### Data for review ###
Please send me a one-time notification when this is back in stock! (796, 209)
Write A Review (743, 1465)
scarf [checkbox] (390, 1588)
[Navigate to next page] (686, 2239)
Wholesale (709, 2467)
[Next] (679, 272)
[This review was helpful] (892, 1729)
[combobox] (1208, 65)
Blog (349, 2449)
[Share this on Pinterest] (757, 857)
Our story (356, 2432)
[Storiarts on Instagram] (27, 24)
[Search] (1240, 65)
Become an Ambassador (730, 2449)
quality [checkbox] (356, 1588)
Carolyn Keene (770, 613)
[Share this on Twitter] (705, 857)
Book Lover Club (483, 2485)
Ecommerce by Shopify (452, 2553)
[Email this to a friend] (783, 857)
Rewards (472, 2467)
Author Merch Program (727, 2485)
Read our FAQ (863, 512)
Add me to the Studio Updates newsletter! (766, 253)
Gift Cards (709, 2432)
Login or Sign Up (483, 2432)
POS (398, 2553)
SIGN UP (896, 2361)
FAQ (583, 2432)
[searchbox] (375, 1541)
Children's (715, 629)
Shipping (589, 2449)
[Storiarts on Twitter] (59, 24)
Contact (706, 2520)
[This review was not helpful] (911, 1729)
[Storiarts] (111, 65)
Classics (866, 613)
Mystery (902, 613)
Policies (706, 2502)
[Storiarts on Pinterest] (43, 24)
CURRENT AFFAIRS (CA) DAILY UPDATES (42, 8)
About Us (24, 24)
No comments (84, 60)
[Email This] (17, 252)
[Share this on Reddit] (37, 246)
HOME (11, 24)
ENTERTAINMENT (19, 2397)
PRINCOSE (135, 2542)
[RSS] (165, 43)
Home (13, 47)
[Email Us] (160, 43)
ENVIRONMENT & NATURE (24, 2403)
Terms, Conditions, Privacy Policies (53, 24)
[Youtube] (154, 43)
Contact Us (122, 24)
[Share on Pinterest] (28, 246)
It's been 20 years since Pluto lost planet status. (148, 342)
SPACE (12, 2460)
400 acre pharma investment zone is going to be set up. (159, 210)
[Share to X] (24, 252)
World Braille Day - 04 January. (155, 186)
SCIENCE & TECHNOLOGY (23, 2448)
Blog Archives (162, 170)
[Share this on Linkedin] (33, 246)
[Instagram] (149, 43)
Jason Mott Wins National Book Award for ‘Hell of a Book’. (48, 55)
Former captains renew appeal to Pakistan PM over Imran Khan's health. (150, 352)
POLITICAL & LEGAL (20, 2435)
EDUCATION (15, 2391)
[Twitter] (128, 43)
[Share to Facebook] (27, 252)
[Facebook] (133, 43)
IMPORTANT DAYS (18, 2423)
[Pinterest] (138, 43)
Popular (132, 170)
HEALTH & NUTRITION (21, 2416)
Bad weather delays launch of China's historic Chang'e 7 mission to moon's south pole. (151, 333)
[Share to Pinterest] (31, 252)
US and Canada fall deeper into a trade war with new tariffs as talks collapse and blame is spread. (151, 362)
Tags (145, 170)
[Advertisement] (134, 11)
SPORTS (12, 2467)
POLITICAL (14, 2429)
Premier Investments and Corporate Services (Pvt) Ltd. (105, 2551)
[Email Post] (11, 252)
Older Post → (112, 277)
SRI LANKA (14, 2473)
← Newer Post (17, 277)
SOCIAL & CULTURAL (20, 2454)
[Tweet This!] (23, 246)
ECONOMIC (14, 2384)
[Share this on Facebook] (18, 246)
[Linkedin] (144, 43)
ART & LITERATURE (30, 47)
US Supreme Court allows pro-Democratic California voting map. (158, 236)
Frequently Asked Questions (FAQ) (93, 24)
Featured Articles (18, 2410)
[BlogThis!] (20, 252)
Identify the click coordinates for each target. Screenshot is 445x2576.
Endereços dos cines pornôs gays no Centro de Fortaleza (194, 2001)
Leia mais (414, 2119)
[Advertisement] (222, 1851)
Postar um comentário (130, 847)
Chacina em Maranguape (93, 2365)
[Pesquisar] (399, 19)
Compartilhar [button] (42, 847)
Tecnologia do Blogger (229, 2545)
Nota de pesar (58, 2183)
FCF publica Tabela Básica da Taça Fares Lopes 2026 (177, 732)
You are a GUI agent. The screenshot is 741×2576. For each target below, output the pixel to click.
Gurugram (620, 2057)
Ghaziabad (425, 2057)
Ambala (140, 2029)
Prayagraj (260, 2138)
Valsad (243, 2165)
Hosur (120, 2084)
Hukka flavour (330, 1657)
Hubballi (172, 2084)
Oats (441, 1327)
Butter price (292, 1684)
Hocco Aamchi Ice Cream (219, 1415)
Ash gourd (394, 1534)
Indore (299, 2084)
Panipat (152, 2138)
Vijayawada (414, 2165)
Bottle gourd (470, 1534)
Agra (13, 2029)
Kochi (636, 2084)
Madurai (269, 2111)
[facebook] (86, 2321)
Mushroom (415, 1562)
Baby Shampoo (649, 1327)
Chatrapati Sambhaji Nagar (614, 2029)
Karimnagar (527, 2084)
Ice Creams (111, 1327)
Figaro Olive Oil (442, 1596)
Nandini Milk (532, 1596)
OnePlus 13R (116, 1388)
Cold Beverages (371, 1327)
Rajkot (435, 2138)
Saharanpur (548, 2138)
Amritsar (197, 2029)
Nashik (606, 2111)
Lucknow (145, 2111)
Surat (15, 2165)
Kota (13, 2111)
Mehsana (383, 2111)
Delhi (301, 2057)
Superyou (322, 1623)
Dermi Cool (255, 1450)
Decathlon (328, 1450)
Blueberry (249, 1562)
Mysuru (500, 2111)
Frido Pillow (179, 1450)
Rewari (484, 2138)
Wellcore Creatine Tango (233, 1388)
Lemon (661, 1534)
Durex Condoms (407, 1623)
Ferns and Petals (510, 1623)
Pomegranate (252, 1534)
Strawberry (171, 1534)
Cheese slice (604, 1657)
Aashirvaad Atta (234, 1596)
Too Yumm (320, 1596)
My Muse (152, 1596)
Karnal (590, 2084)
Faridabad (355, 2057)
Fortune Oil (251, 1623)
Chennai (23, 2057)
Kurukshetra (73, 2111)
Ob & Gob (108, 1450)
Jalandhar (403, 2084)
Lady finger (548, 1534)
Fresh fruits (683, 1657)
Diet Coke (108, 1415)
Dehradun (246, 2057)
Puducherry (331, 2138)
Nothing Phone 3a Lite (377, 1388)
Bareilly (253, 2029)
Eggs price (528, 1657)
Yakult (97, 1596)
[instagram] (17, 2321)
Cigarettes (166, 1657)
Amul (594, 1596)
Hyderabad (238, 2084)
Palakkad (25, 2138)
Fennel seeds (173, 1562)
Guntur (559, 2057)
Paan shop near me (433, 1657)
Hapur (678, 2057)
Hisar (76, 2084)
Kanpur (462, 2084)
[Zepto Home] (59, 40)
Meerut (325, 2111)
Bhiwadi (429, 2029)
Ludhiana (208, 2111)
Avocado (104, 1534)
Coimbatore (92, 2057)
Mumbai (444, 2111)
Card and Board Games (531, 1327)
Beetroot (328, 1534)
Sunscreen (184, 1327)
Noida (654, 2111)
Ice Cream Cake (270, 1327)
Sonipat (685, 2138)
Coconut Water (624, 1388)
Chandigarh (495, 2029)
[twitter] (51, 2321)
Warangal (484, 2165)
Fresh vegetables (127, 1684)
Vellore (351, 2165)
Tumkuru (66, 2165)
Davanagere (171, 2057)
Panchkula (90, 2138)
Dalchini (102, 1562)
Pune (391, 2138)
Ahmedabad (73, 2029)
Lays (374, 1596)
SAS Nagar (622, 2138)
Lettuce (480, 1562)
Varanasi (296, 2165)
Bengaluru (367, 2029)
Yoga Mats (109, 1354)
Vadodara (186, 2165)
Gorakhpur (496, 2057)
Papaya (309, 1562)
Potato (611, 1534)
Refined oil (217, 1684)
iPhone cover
###
*Work request*: Reproduce the lines from the one containing "Kanpur (462, 2084)" to the end of the entries, keeping both ends and adding nothing.

*Final answer*:
Kanpur (462, 2084)
[Zepto Home] (59, 40)
Meerut (325, 2111)
Bhiwadi (429, 2029)
Ludhiana (208, 2111)
Avocado (104, 1534)
Coimbatore (92, 2057)
Mumbai (444, 2111)
Card and Board Games (531, 1327)
Beetroot (328, 1534)
Sunscreen (184, 1327)
Noida (654, 2111)
Ice Cream Cake (270, 1327)
Sonipat (685, 2138)
Coconut Water (624, 1388)
Chandigarh (495, 2029)
[twitter] (51, 2321)
Warangal (484, 2165)
Fresh vegetables (127, 1684)
Vellore (351, 2165)
Tumkuru (66, 2165)
Davanagere (171, 2057)
Panchkula (90, 2138)
Dalchini (102, 1562)
Pune (391, 2138)
Ahmedabad (73, 2029)
Lays (374, 1596)
SAS Nagar (622, 2138)
Lettuce (480, 1562)
Varanasi (296, 2165)
Bengaluru (367, 2029)
Yoga Mats (109, 1354)
Vadodara (186, 2165)
Gorakhpur (496, 2057)
Papaya (309, 1562)
Potato (611, 1534)
Refined oil (217, 1684)
iPhone cover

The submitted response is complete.